The downgrades, Fitch said, also reflect AIG's property-casualty subsidiaries' recent operating trends, the results of which Fitch generally views as "lagging those of their peers."
Fitch said it believes AIG's foreign general insurance unit's operating trends have been less affected by the organization's difficulties.
Fitch said a concurrent decision to downgrade the ratings of AIG's domestic life and retirement services insurance subsidiaries to "A-minus" reflects ongoing concerns about the entities' asset quality as well as the effect of AIG's well-publicized difficulties on new sales trends and sustainability of in-force business.

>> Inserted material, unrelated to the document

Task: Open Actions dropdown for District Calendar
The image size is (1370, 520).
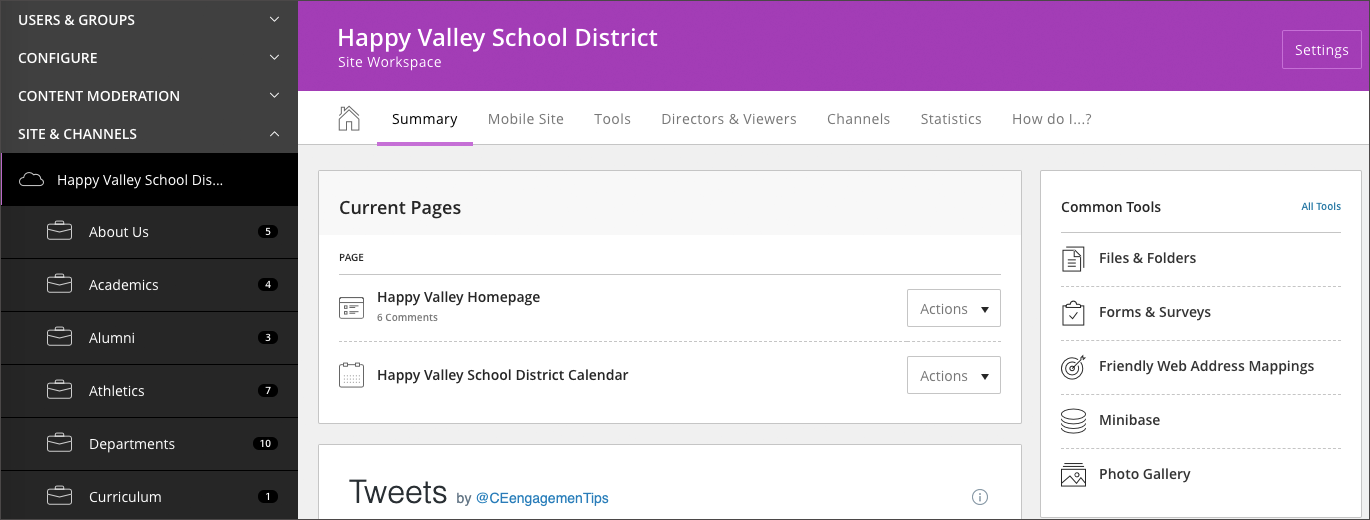Action: (x=953, y=376)
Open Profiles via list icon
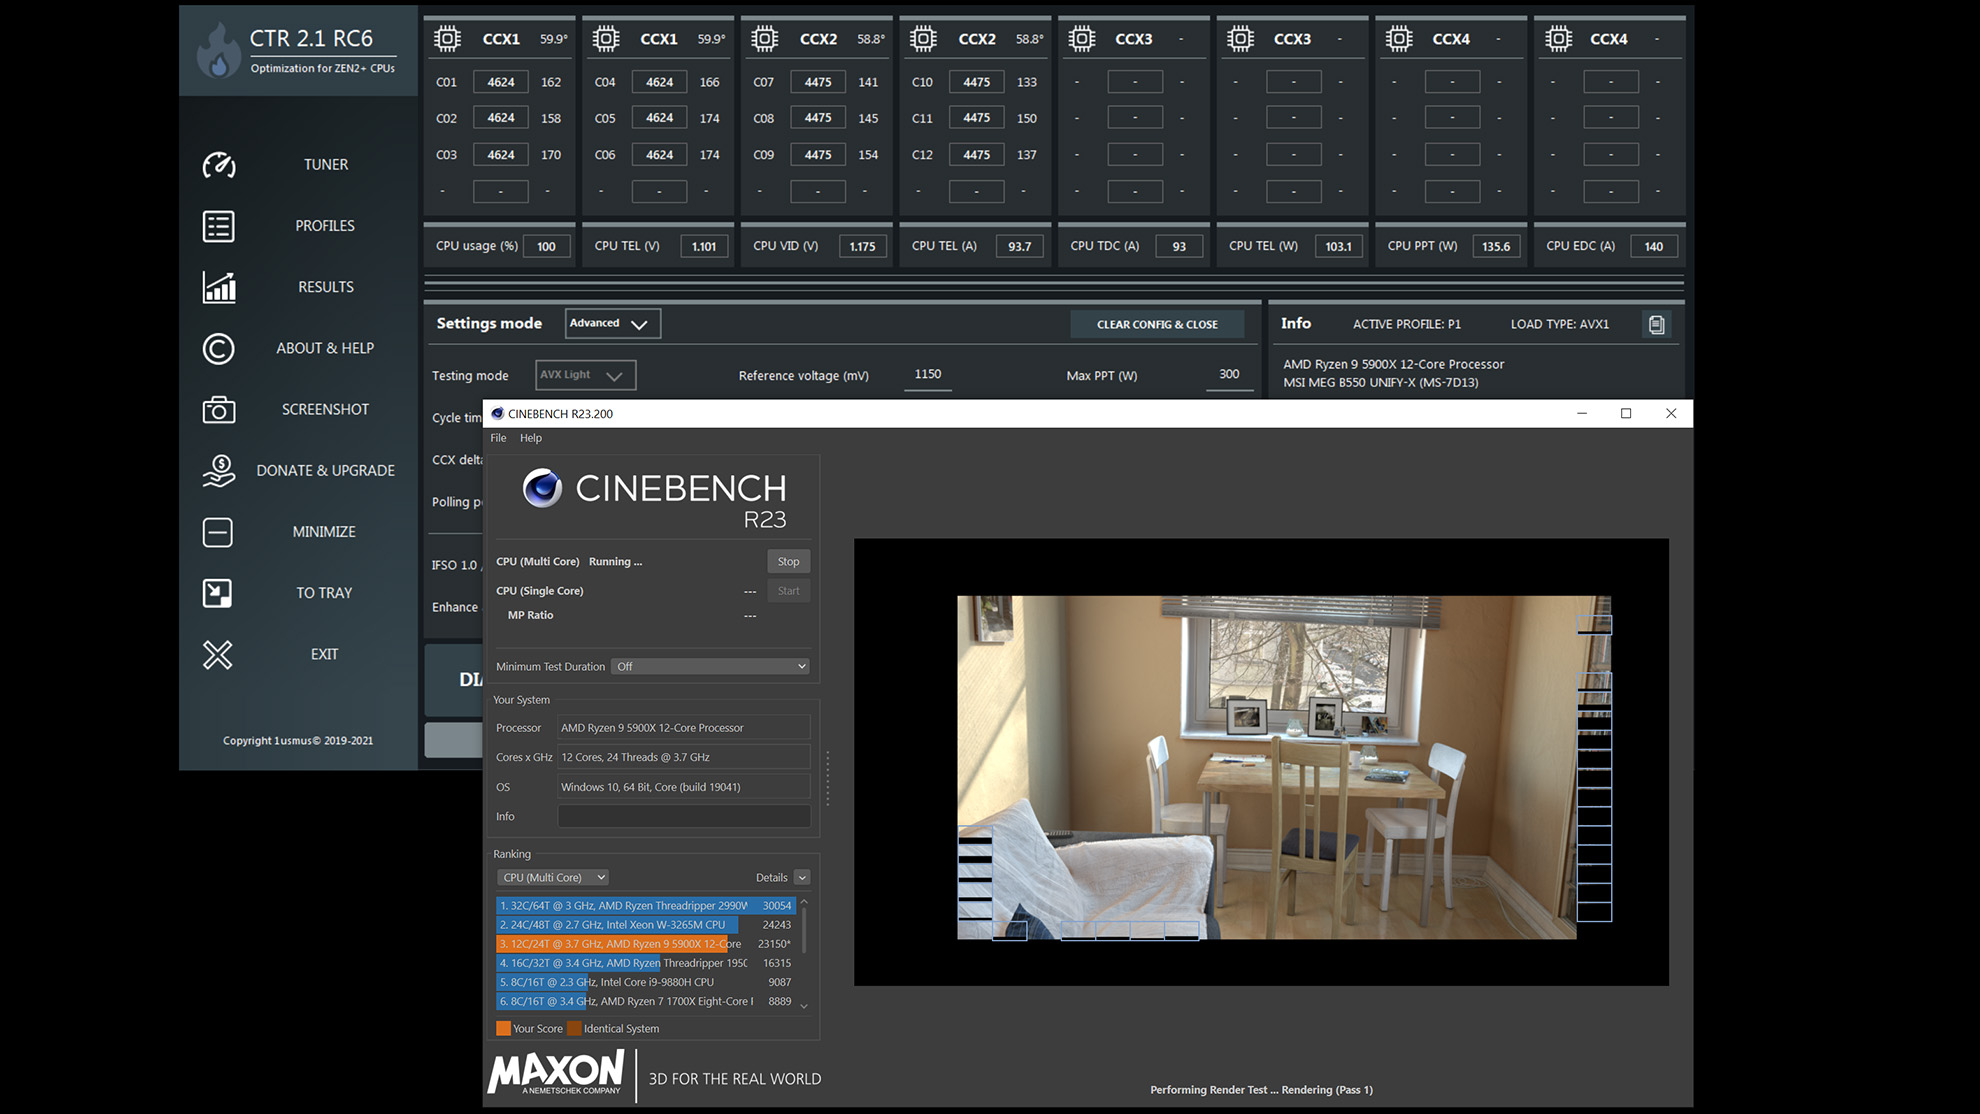The height and width of the screenshot is (1114, 1980). [219, 226]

It noted that in 2008, the parent made significant capital contributions to help offset investment losses primarily from the company's securities lending business as well as operating losses from increased reserves related to equity-linked products.
But the rating firm found that despite the impairments recognized in 2008, "unrealized loss position in the life unit's bond portfolio remains high."
Fitch's downgrade of AIG's foreign life units, AIA Bermuda and ALICO, by one notch to "A-plus" reflects ongoing exposure to broader AIG issues including securities lending operations, the firm said.
These ratings remain on Fitch Rating Watch Evolving "as the company has put AIA and ALICO on a path toward separation from AIG. These businesses are expected to ultimately be divested, possibly through an initial public offering in the near term if market conditions allow. Therefore, Fitch may upgrade the ratings if stand-alone profile and capital structure support a higher rating."
But Fitch warned it may downgrade the rating if the divestiture plan is not favorably executed.
Fitch said it believes U.S. government support of AIG currently remains strong. However, the agency believes that once systemic risks abate, the U.S. government would likely not provide additional funding, if needed, simply to support ratings at the former levels.
Further, with recent downward rating migration in the insurance sector, Fitch said it believes the AIG insurance organization that emerges from the restructuring could be viable and competitive at lower rating levels than the organization held historically.
The affirmation of the "F1″ commercial paper and short-term IDRs, it said, reflect the "very strong near-term liquidity profile provided by the continuing U.S. government support." Over time, Fitch explained, it expects the short-term ratings to migrate downward to more closely align with the long-term ratings.
The Evolving Rating Outlook on AIG holding company as well as all insurance subsidiaries other than foreign life reflects a view that AIG and subsidiaries could emerge from the organization's restructuring with a credit profile supportive of higher ratings if the restructuring goes as planned, said Fitch.
But it noted "significant execution and market risks persist which could lead to downward rating migration if the restructuring is unsuccessful."
Fitch said removing AIG's domestic and retirement services insurance subsidiaries from Rating Watch Evolving reflects Fitch's belief that given market conditions, a sale of AIG's domestic life and retirement services subsidiaries will be difficult to accomplish for the foreseeable future.
AIG said it had no immediate comment on Fitch's action, but might respond later.